(Stored data entries)
• • • • •

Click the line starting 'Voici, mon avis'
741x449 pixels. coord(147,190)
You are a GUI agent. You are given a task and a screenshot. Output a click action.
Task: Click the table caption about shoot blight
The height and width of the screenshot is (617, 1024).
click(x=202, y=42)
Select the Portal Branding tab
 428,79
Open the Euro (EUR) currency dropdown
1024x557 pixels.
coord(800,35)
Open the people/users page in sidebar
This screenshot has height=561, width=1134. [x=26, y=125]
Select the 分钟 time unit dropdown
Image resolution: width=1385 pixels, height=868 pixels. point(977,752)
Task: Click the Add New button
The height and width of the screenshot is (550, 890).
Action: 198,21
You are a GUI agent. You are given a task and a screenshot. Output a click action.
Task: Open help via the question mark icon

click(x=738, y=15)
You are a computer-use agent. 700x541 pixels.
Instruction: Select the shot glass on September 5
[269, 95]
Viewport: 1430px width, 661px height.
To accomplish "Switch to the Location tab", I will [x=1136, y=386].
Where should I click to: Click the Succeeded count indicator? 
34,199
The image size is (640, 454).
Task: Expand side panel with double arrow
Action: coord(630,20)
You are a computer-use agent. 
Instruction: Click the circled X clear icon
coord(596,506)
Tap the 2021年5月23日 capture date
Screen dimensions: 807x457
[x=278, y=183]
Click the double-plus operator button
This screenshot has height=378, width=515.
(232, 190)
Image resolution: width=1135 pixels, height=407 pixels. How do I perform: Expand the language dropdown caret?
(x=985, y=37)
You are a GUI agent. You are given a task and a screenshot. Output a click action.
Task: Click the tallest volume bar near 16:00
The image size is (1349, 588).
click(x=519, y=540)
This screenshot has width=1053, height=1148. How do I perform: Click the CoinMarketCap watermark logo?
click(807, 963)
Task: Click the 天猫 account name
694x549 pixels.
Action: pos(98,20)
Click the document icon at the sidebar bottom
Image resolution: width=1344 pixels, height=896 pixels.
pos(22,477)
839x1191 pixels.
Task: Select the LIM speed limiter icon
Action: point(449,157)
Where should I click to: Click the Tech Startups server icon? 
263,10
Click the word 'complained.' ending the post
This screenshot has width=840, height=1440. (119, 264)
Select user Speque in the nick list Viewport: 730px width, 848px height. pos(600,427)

• • • • •

Activity
A verbatim copy of the records above should be returned.

Task answer
Click the line starting 'Voici, mon avis'
741x449 pixels. coord(147,190)
You are a GUI agent. You are given a task and a screenshot. Output a click action.
Task: Click the table caption about shoot blight
The height and width of the screenshot is (617, 1024).
click(x=202, y=42)
Select the Portal Branding tab
 428,79
Open the Euro (EUR) currency dropdown
1024x557 pixels.
coord(800,35)
Open the people/users page in sidebar
This screenshot has height=561, width=1134. [x=26, y=125]
Select the 分钟 time unit dropdown
Image resolution: width=1385 pixels, height=868 pixels. point(977,752)
Task: Click the Add New button
The height and width of the screenshot is (550, 890).
Action: 198,21
You are a GUI agent. You are given a task and a screenshot. Output a click action.
Task: Open help via the question mark icon

click(x=738, y=15)
You are a computer-use agent. 700x541 pixels.
Instruction: Select the shot glass on September 5
[269, 95]
Viewport: 1430px width, 661px height.
To accomplish "Switch to the Location tab", I will [x=1136, y=386].
Where should I click to: Click the Succeeded count indicator? 
34,199
The image size is (640, 454).
Task: Expand side panel with double arrow
Action: coord(630,20)
You are a computer-use agent. 
Instruction: Click the circled X clear icon
coord(596,506)
Tap the 2021年5月23日 capture date
Screen dimensions: 807x457
[x=278, y=183]
Click the double-plus operator button
This screenshot has height=378, width=515.
(232, 190)
Image resolution: width=1135 pixels, height=407 pixels. How do I perform: Expand the language dropdown caret?
(x=985, y=37)
You are a GUI agent. You are given a task and a screenshot. Output a click action.
Task: Click the tallest volume bar near 16:00
The image size is (1349, 588).
click(x=519, y=540)
This screenshot has width=1053, height=1148. How do I perform: Click the CoinMarketCap watermark logo?
click(807, 963)
Task: Click the 天猫 account name
694x549 pixels.
Action: pos(98,20)
Click the document icon at the sidebar bottom
Image resolution: width=1344 pixels, height=896 pixels.
pos(22,477)
839x1191 pixels.
Task: Select the LIM speed limiter icon
Action: point(449,157)
Where should I click to: Click the Tech Startups server icon? 
263,10
Click the word 'complained.' ending the post
This screenshot has width=840, height=1440. (119, 264)
Select user Speque in the nick list Viewport: 730px width, 848px height. pos(600,427)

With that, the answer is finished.